The note does engage several pieces of this attack. It explicitly limits the mechanism to "composition as discovery" and excludes reference documentation, mechanical restatement, and known-result transcription in "Scope and boundary." It also acknowledges that an external oracle can re-impose the burden downstream, especially for code, and its open questions ask whether a separate operation can reconstruct the stall. Those sections prevent the claim from being a blanket prohibition on LLM prose.

But the note does not fully engage the strongest version. It does not address the unreliability of human stalling as a diagnostic signal, except by leaning on Weizenbaum's example as if the conscientious stall were the default human failure mode. It also treats LLM generation mostly as a single final-output event, while the opposing position treats the relevant system as an LLM-assisted workflow that can externalize constraints before, during, and after generation. The note mentions "an adversarial reader or a soundness probe" only as an open question, not as a serious alternative account that could demote the human stall from necessary mechanism to one possible implementation of constraint checking.

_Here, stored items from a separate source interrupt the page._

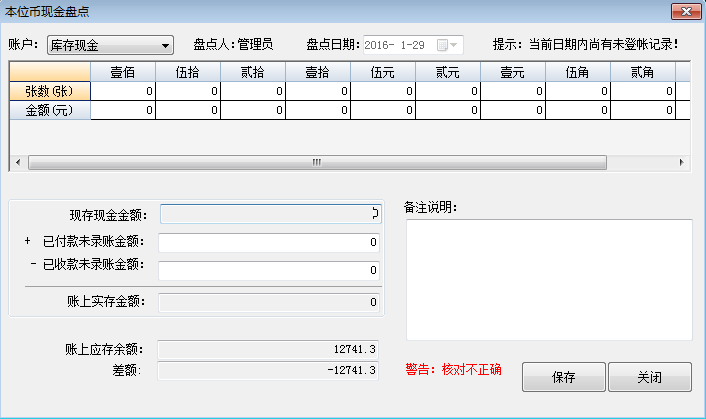
Task: Select the 张数(张) row header
Action: [50, 91]
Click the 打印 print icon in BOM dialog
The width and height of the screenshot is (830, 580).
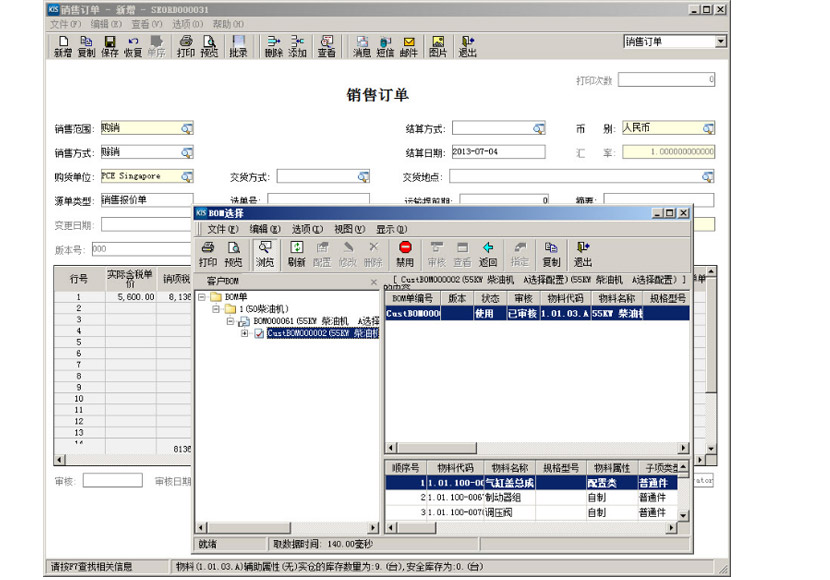click(x=207, y=252)
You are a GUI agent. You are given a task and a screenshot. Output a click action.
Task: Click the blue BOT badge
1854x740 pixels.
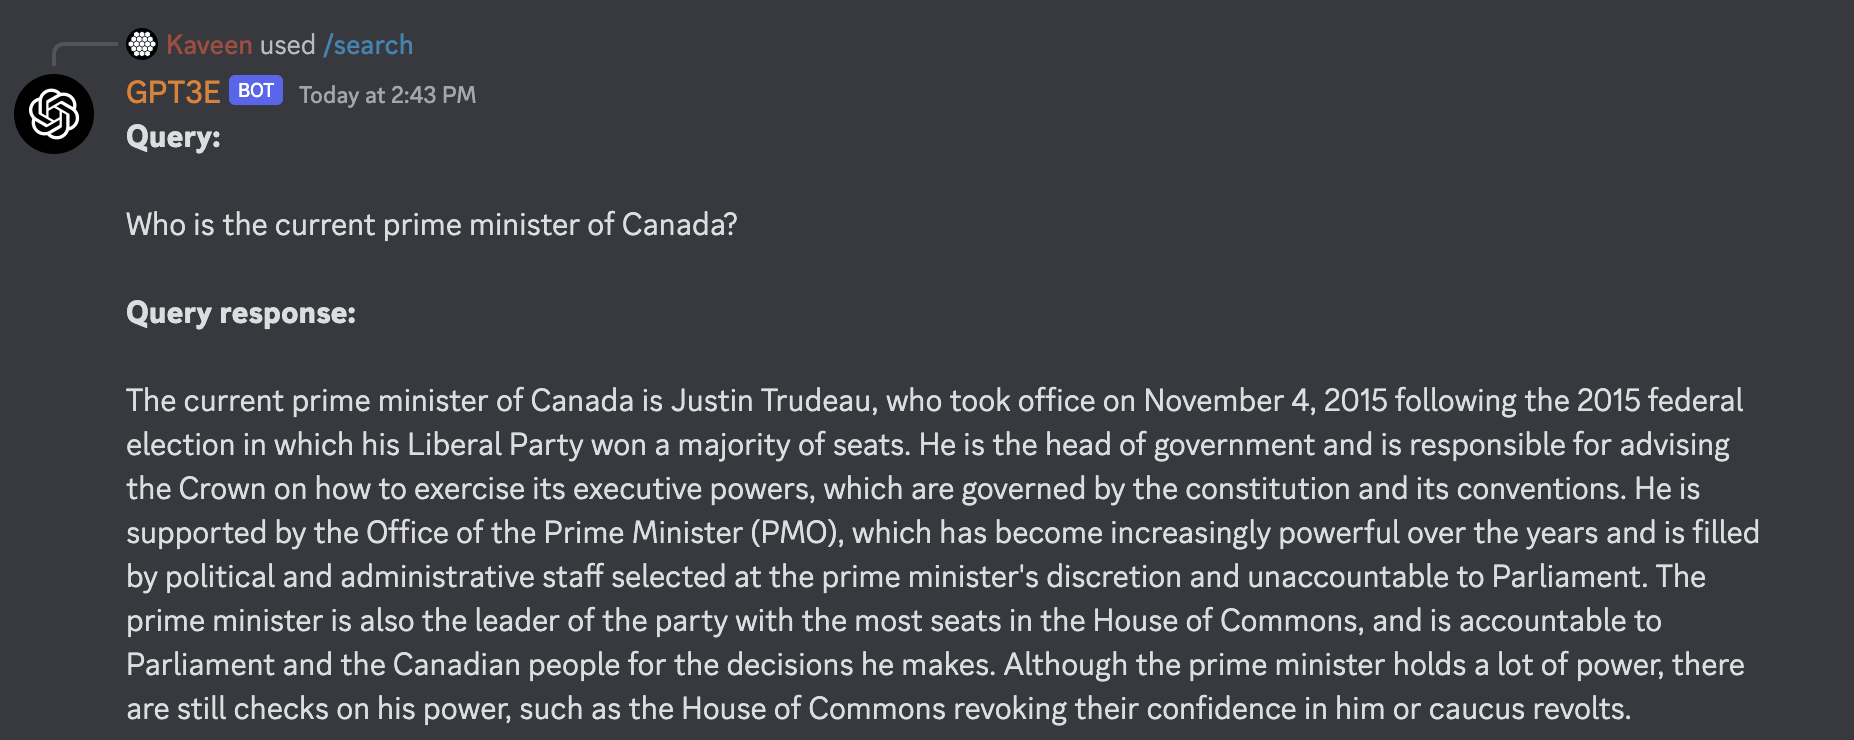pos(256,91)
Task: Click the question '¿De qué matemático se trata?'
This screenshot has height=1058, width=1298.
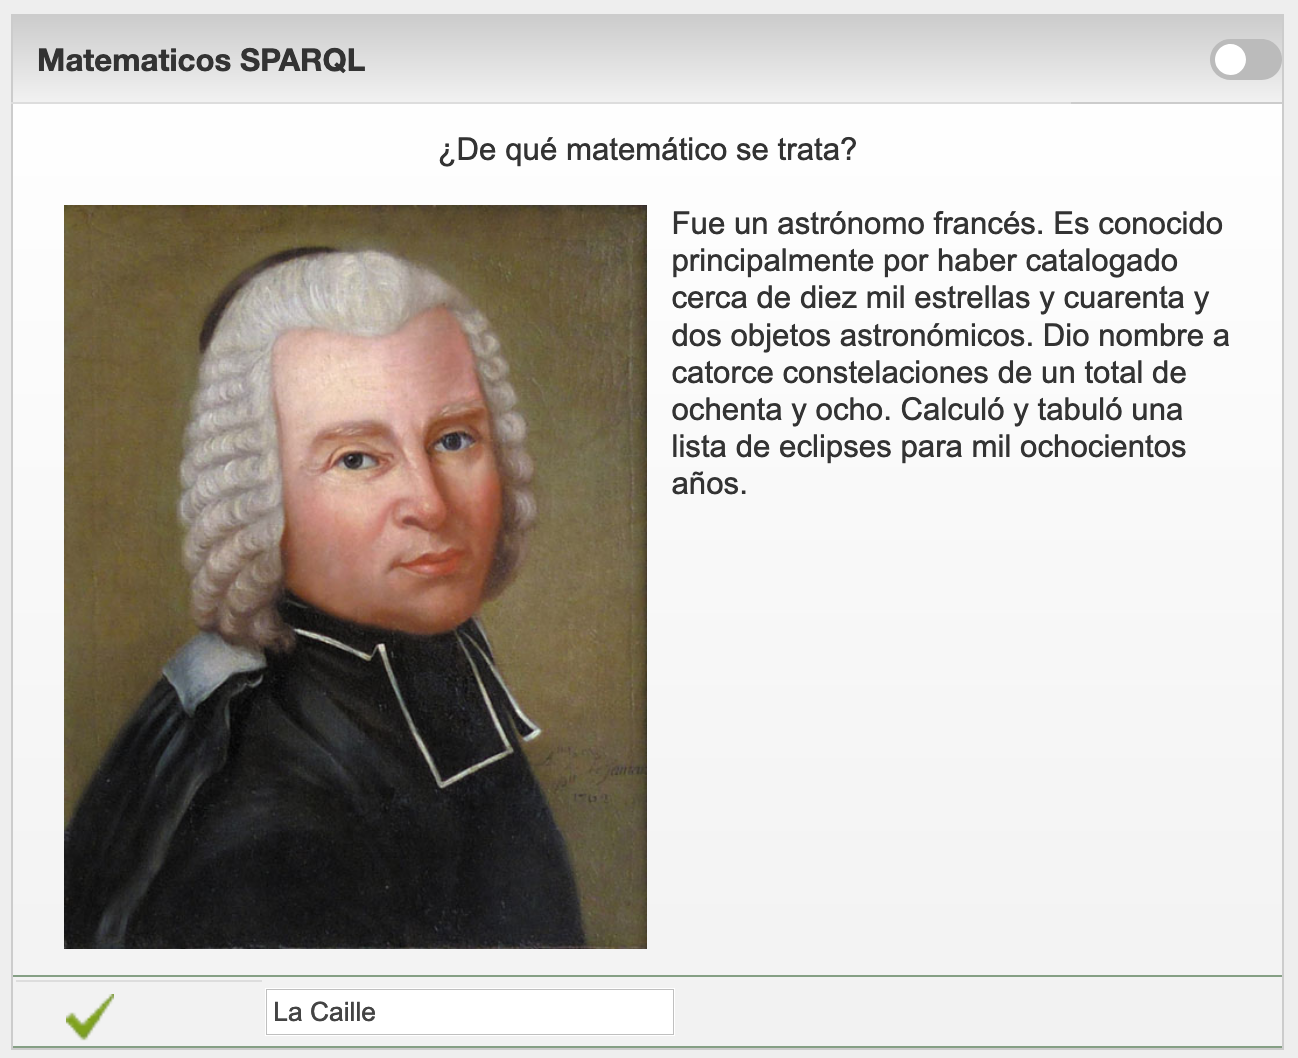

The note also only lightly qualifies the claim that typicality pressure drops the crux. The paragraph begins with a condition, "Where the novel constraint is also the least probable to render fluently," but then quickly generalizes to "the novel constraint is usually the point of the idea" and "the conjunct that made the idea worth having is the first thing typicality discards." It does not contend with cases where the model preserves the salient novel constraint while dropping implicit background constraints, or where human writers do the same.

Constructive findings

  • Separate the narrow failure mode from the broad human-vs-LLM contrast. The note would be harder to dismiss if it claimed: unaudited fluent generation tends to hide unmet constraints that a certain kind of conscientious human composition may expose through friction.
  • Add a section on human false negatives and false positives: humans can write through gaps, stall at non-cruxes, and produce their own counterfeit witnesses. This would turn "stall" from a romanticized human property into a noisy but sometimes useful signal.
  • Treat the workflow, not the generator, as the comparison unit. The note should distinguish raw generation, prompted assumption-listing, critique passes, constraint checklists, adversarial readers, and verifier-backed systems.
  • Tighten the prediction about typicality. Specify when the dropped constraint should be the novel crux versus an implicit background constraint, and what observation would distinguish those cases.
  • Clarify whether "witness" is literal or metaphorical for prose design goals. If many such goals are trade-off negotiations rather than satisfiable conjunctions, the note needs criteria for when the witness-search model applies.
  • Replace "the human pen stalls hardest / the model is smoothest" with a probabilistic claim unless there is evidence that the anti-correlation is stable across writers, models, domains, and workflows.

Secondary objections

  • The note may understate cases where LLMs produce useful design-space exploration precisely because they relax impossible constraints explicitly and cheaply.
  • "Argmax over plausibility" is marked as an idealization, but the surrounding argument still leans on it as if it explains a stable decoder behavior.
  • The proposed falsification tests are directionally useful but underspecified: "under-witnessed throughput" and "felt difficulty" need operational definitions before they can actually threaten the mechanism.